Written task 1 ▸
In the item-finding records, starting with the line containing "Click the YTD Return card" and going on through the line containing "This screenshot has width=800, height=375.", substitute "Measure tool" for "Ruler tool" and give those lines again with nothing else changed.

=== Source ===

Banks’ margin squeeze doesn’t worry RBA’s Debelle


“One thing I’m not particularly worried about in a low interest rate environment is its effect on bank interest margins,” Dr Debelle said at a Financial Services Institute of Australasia lunch in Sydney.

Following a speech that highlighted the improvement in loan quality from better credit standards, Dr Debelle said banks also benefited from low rates because it meant fewer loans went bad.

“I think that sometimes seems to get missed in the discussion here. We are setting policy to ensure a strong Australian economy,” he said.

The comments come amid a growing debate among business leaders and some politicians about whether the RBA has cut interest rates too low.

On Friday, National Australia Bank chief executive Phil Chronican repeated his concern that rate cuts had lost their ability to stimulate the economy.

“I worry that monetary policy generally has generally lost its potency,” Mr Chronican said before the government’s banking inquiry in Canberra.

=== Data ===

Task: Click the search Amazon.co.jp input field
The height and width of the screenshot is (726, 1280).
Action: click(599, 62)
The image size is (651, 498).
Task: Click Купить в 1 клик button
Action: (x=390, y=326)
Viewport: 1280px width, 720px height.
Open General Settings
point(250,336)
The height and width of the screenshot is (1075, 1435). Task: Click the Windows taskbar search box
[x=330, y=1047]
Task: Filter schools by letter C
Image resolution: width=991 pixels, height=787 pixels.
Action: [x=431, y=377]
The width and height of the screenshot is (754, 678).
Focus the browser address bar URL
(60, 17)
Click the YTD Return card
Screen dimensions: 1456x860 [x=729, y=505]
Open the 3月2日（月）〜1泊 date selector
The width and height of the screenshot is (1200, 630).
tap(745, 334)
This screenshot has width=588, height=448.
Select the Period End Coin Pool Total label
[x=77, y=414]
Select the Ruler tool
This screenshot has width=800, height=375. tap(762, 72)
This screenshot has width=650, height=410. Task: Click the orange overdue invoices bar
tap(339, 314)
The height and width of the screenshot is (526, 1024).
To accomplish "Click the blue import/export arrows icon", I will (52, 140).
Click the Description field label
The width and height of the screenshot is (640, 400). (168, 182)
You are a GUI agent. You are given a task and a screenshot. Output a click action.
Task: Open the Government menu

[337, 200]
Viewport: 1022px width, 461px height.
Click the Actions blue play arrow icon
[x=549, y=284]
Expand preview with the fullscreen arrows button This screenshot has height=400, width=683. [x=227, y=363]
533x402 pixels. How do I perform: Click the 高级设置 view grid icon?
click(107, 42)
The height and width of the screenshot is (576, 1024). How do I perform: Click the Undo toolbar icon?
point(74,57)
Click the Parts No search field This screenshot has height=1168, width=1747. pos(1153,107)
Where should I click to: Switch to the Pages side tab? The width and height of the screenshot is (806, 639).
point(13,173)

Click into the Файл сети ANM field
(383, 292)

===

Written task 2 ▸
Output the full article on Debelle and bank interest margins word for word.

Final result 1 ▸
Click the YTD Return card
Screen dimensions: 1456x860 [x=729, y=505]
Open the 3月2日（月）〜1泊 date selector
The width and height of the screenshot is (1200, 630).
tap(745, 334)
This screenshot has width=588, height=448.
Select the Period End Coin Pool Total label
[x=77, y=414]
Select the Measure tool
This screenshot has width=800, height=375. tap(762, 72)

Final result 2 ▸
Banks’ margin squeeze doesn’t worry RBA’s Debelle


“One thing I’m not particularly worried about in a low interest rate environment is its effect on bank interest margins,” Dr Debelle said at a Financial Services Institute of Australasia lunch in Sydney.

Following a speech that highlighted the improvement in loan quality from better credit standards, Dr Debelle said banks also benefited from low rates because it meant fewer loans went bad.

“I think that sometimes seems to get missed in the discussion here. We are setting policy to ensure a strong Australian economy,” he said.

The comments come amid a growing debate among business leaders and some politicians about whether the RBA has cut interest rates too low.

On Friday, National Australia Bank chief executive Phil Chronican repeated his concern that rate cuts had lost their ability to stimulate the economy.

“I worry that monetary policy generally has generally lost its potency,” Mr Chronican said before the government’s banking inquiry in Canberra.